How Allergies Affect Your Eyes

How Allergies Affect Your Eyes

Allergy symptoms can be more than sneezing, coughing, stuffy nose, or runny nose.  Allergies can affect your eyes as well. 

If your eyes are frequently red and itchy or watery, you may suffer from allergic conjunctivitis or ocular allergy.  This is caused when you either inhale an allergen or the allergen comes in contact with the surface of your eye.  Allergic conjunctivitis should not be confused with infectious conjunctivitis.  Ocular allergy is not contagious, you can’t give it to the people around you.  

Allergy Eye Symptoms

Many things can cause allergy eyes, but the symptoms are few.  

  • Watery eyes
  • Runny eyes
  • Puffy eyelids
  • Dark circles under the eyes
  • Itchy eyes
  • Burning eyes
  • Red eyes 

These symptoms can occur with or without respiratory symptoms. They are incredibly annoying but do not pose a danger to your eyesight. 

Causes of Allergy Eyes

Allergy eyes are most commonly associated with hay fever or seasonal allergies.  But allergies can affect your eyes any time of year.  In Fall and Winter, the culprits are often molds, dust mites, and pet allergens. 

During cooler weather, our homes are closed up tight to conserve heat.  This means we get little fresh air and allergens from dust mites and pets are trapped inside.  This can increase allergen concentrations high enough to trigger your symptoms. 

Humidifiers add moisture to make the environment more comfortable.  They can also add mold.  

Comforters and blankets make our beds warm and comfy. They also make a great home for dust mites. A home that doesn’t get cleaned very often. 

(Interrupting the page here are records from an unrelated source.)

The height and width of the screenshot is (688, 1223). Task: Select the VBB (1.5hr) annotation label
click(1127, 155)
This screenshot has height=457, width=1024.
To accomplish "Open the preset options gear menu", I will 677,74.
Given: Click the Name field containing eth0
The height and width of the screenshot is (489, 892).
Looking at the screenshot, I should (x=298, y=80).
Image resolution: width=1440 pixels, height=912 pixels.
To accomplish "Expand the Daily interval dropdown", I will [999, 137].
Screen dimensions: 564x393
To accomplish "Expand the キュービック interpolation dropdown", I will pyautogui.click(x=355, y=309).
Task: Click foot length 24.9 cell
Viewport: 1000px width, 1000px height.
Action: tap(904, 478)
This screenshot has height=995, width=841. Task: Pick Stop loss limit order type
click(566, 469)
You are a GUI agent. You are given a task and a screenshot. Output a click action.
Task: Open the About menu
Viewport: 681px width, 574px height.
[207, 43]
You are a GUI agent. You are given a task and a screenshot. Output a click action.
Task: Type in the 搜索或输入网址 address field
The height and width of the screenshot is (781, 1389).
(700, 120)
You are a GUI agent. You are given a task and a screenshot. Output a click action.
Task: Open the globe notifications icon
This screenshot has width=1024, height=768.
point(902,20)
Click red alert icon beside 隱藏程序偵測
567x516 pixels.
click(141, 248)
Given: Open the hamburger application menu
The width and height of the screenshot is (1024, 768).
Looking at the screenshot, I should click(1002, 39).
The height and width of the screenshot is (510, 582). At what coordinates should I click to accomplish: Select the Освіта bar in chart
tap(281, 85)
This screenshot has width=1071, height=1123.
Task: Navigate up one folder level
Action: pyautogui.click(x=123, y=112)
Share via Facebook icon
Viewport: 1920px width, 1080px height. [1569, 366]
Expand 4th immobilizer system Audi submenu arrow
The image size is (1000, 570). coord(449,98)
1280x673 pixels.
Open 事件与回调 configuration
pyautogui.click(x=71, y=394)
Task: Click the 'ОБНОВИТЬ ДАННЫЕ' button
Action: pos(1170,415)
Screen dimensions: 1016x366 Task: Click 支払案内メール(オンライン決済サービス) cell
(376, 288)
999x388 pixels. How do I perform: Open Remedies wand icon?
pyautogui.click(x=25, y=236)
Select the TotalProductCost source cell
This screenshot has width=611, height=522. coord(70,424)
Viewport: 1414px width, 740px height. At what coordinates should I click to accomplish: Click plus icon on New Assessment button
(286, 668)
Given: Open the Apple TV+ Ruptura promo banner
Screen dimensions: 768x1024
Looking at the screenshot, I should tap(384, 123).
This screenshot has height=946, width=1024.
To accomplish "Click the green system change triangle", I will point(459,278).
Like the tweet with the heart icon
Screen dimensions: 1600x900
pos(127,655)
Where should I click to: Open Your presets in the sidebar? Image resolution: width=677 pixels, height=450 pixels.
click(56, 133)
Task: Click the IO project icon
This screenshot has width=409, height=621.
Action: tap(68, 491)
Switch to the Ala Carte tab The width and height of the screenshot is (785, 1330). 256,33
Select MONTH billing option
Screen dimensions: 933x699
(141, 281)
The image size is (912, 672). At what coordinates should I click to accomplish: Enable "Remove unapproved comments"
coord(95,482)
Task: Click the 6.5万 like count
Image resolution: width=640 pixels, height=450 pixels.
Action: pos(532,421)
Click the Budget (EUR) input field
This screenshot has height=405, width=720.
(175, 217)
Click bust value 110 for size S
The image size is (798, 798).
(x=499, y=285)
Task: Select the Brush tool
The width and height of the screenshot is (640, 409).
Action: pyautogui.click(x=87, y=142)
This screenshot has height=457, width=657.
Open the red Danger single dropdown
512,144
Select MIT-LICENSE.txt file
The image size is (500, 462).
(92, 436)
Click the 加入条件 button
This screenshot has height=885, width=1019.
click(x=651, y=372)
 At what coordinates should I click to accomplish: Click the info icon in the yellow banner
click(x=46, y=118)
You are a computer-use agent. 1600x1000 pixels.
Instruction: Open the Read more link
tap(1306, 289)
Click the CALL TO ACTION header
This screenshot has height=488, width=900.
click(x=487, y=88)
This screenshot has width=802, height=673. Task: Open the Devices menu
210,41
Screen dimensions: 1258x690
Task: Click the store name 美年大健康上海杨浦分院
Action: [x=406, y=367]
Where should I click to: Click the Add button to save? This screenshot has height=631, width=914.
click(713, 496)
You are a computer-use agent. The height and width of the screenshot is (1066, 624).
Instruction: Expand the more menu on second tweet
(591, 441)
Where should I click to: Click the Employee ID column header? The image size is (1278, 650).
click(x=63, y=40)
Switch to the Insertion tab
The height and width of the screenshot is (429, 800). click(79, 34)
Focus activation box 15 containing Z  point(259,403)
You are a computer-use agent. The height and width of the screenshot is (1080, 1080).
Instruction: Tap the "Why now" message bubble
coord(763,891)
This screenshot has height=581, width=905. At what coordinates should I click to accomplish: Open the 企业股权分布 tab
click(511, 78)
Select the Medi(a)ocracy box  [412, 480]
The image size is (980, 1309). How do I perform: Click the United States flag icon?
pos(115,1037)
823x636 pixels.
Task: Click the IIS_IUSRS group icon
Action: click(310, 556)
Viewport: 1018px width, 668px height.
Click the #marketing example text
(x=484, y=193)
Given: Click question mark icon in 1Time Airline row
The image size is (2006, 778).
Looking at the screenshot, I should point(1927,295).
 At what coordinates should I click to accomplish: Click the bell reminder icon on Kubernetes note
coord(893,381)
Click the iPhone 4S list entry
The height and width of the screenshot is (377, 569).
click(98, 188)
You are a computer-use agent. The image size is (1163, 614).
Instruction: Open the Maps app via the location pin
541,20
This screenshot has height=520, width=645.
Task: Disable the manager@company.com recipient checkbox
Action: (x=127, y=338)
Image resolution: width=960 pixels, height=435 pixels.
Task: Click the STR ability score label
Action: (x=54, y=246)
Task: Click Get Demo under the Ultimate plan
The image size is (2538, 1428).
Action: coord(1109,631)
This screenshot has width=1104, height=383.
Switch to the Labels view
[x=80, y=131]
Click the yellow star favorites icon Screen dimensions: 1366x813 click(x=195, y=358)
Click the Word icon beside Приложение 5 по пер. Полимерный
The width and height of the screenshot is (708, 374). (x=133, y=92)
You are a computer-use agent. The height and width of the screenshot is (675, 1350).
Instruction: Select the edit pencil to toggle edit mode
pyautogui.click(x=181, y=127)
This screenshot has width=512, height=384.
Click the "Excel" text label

Pollen is the primary source of allergy eyes in the Spring and Summer months.  Dust mites and pet allergens cause allergy eyes during warmer months as well. 

Controlling Allergy Eyes

No matter the time of year, if you have allergy eyes you want it to stop.  Controlling the allergy eyes is all about controlling exposure to the allergens.  That starts with diligent and consistent hand washing.  But that’s just the start.  From there you need to take action depending on your triggers. 

Pollen Allergies

For pollen allergies, you can wear sunglasses to keep pollen out of your eyes.  Wearing a mask will help prevent pollen from being inhaled.  If you are outside on high pollen days, shower, wash your hair and change your clothes when you come inside.  This keeps the pollen from spreading all over the house.  Keep pets inside on high pollen days too.  Otherwise, the pet will bring pollen into the house on their fur. 

Pet Allergies

Speaking of pets, they are a major source of allergy eyes.  Handwashing is critical to reducing the amount of allergen that reaches your eyes.  The protein that causes allergic reactions is found in the saliva and urine of animals.  So, if you touch pet toys covered in saliva you need to wash your hands.  In addition to frequently brushing the pet and vacuuming to get shed allergens, you need to go after the allergens still on the animal.  Apply Allerpet coat conditioner once a week to denature the protein.  This safely and gently breaks down the protein.  If you touch the protein and touch your eye it won’t cause an allergic reaction. 

If you wash your dog at home, use a denaturing pet shampoo.  These shampoos not only cleanse the fur, but they also neutralize the allergen-causing proteins. Be careful not to shampoo the dog too often.  This leads to dry, irritated skin and the dog will lick more often to soothe the skin.  This just leads to more allergen instead of less. 

Dust Mite Allergies

Dust mite allergen is the most common indoor allergen. If you have allergy eyes in the morning when you wake up, you probably have allergy eyes.  That’s because dust mites are concentrated in our bedding.  When you go to bed at night, you crawl into a bed full of allergens and inhale them all night. Yuck!  When you wake up the result is itchy, watery, or red puffy eyes. 

To combat the dust mites, you must wash bed linens frequently in very hot water.  The bed should be stripped every 7 days.  Sheets, pillowcases, blankets, and duvets should be washed in 140°F water.  If you cannot get water this hot (or like to wash in cooler temperatures to preserve your linens) you can either use an additive like De-Mite or an allergy laundry detergent such as Allergen Wash.  

Since you can’t wash your pillow or mattress, you can use zippered dust mite proof covers to trap allergens inside and put a barrier between you and the dust mite allergens. 

Medication for Allergy Eyes

Artificial tears bring only temporary relief.  They will wash out allergens, but if you don’t remove the source they will just return. 

Oral antihistamines can stop the watering, but they can dry out your eyes. 

Decongestant eye drops like Visine can be used for a few days, but long-term use leads to problems. 

Prescription antihistamines and corticosteroids can bring relief from allergy eyes as well as respiratory systems.  These can be taken orally or as a nasal spray. 

While not technically a medication, immunotherapy can be highly effective.  It teaches your body to naturally suppress the immune response. 

The best medication for allergy eyes is avoiding allergens.  If you aren’t sure what is triggering your allergic reactions see the allergist for testing.